When preparing a DirectAccess server, an SSL certificate is required for the IP-HTTPS IPv6 transition technology. This certificate is often issued by a public Certification Authority (CA), but it can also be issued an organization’s internal Public Key Infrastructure (PKI).
Commonly an SSL certificate is issued for a single hostname, or subject. As long as the hostname matches the subject, everything works fine.
Multi-SAN SSL Certificate
To ease the management burden of using multiple certificates, or reduce the expense associated with using a wildcard certificate, organizations can request a multi-SAN (Subject Alternative Name) certificate, which matches more than one subject. The additional subjects are included in the Subject Alternative Name field on the SSL certificate.
A single multi-SAN certificate can be installed on multiple hosts and will work without issue as long as the hostname matches one of the SAN entries.
DirectAccess and Multi-SAN Certificates
When implementing DirectAccess in a multisite configuration, each entry point in the organization will have a unique public hostname. Instinctively, using a multi-SAN SSL certificate in this scenario would seem ideal.
Unfortunately, support for multi-SAN SSL certificates with DirectAccess is limited. To use a multi-SAN certificate for DirectAccess IP-HTTPS, the public hostname must match the name listed in the Subject field. In the example above, the subject is da.richardhicks.net, with SAN entries for da-west.richardhicks.net and da-east.richardhicks.net.
In this scenario, only the public name da.richardhicks.net is supported for use with DirectAccess. It will not work for any of the SAN entries. For example, attempting to configure DirectAccess to use this certificate with the public hostname da-west.richardhicks.net will fail with the following error message.

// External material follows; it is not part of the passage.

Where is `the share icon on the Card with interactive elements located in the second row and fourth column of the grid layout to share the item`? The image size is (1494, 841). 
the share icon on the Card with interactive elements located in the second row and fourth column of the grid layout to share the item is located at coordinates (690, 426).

The subject name of certificate CN=[certificate subject name] is invalid. Select a certificate with a valid subject name.

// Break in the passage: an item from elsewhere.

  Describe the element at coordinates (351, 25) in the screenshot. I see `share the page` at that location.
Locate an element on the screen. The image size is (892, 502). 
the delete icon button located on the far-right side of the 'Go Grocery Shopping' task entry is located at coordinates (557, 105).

Attempting to work around this issue by using the Set-DAServer PowerShell cmdlet also fails to recognize the SSL certificate correctly.

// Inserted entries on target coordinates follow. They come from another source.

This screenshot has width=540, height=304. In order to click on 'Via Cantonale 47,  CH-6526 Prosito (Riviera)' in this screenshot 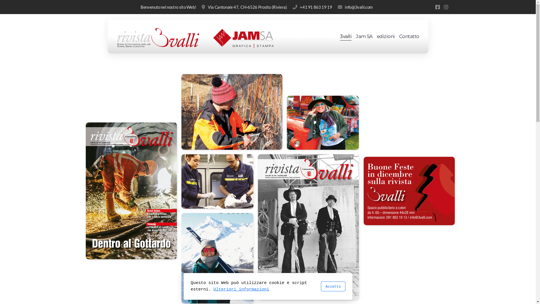, I will do `click(244, 7)`.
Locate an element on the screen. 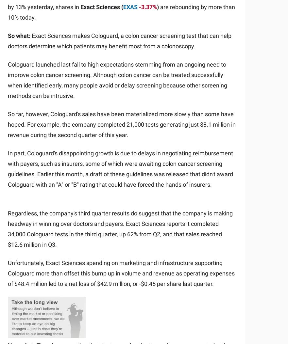  'Rule Your Retirement' is located at coordinates (88, 188).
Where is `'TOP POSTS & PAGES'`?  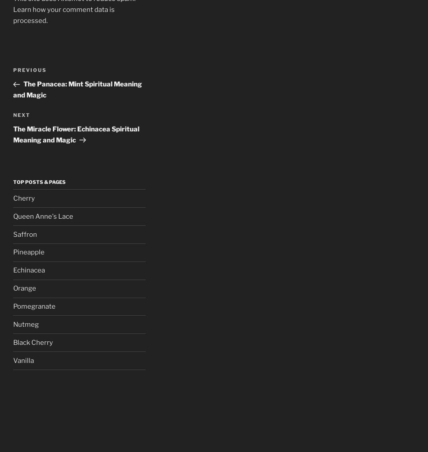 'TOP POSTS & PAGES' is located at coordinates (39, 182).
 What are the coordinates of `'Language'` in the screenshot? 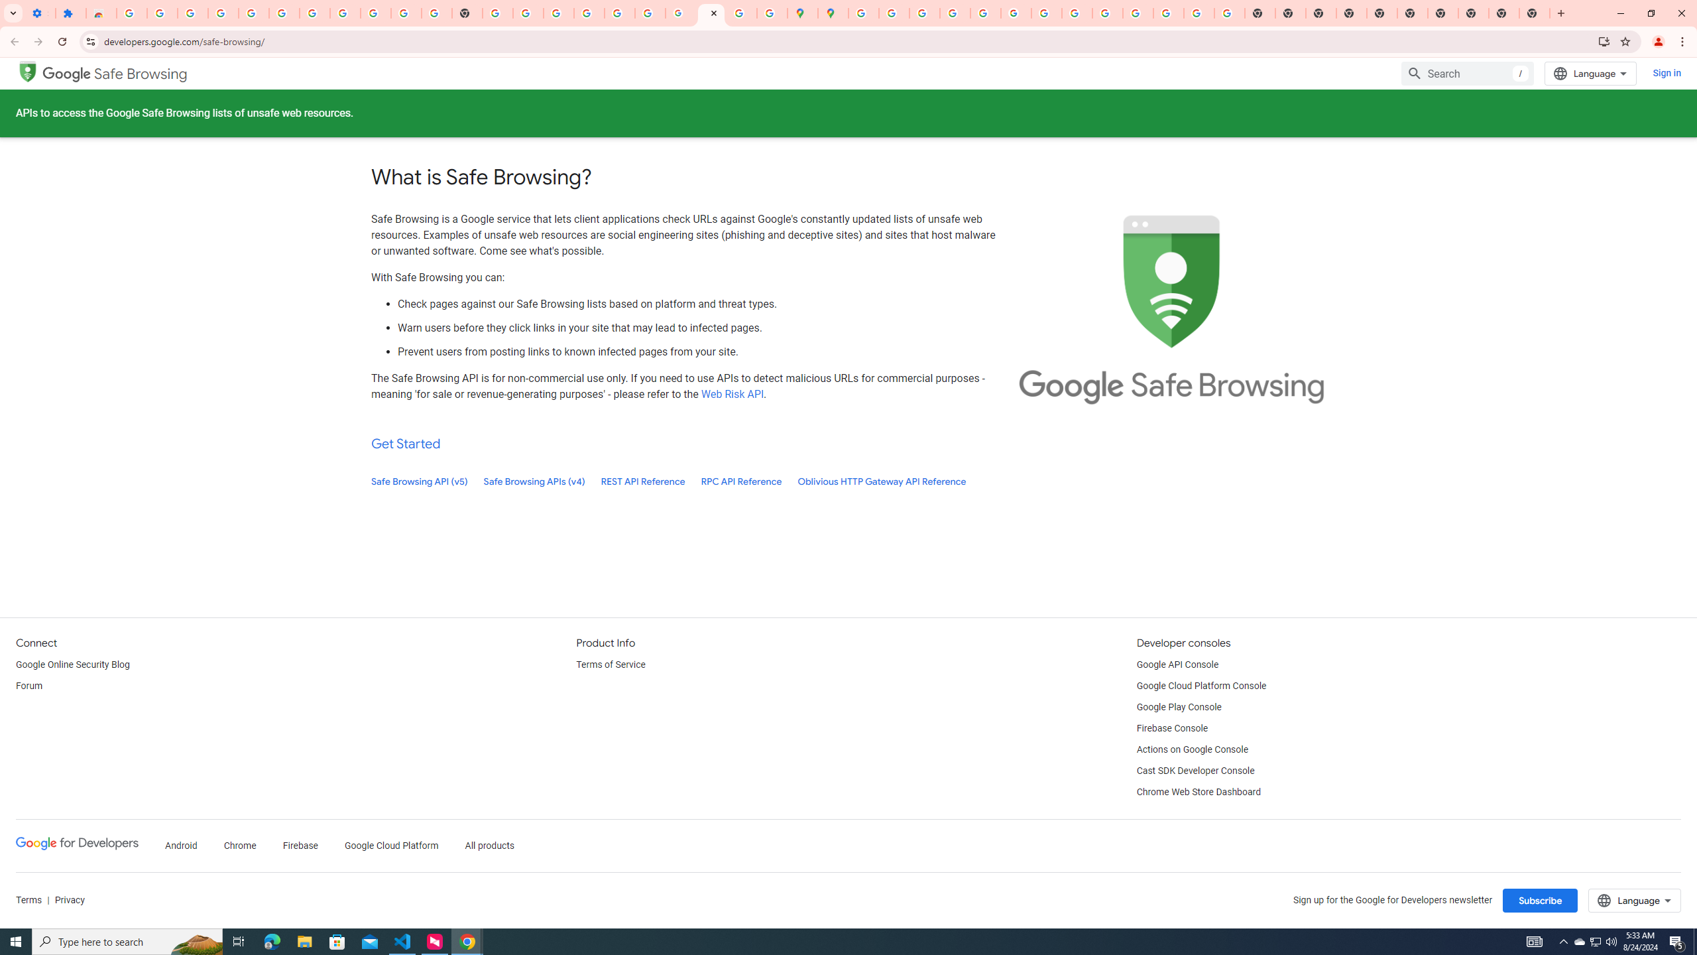 It's located at (1635, 900).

Using a multi-SAN SSL certificate for the DirectAccess IP-HTTPS IPv6 transition technology is only supported when the public hostname matches the subject name of the certificate. Configuring DirectAccess with a public hostname listed in the SAN list is not supported. For multisite DirectAccess deployments, individual certificates must be issued for each entry point. Alternatively, a wildcard certificate can be used.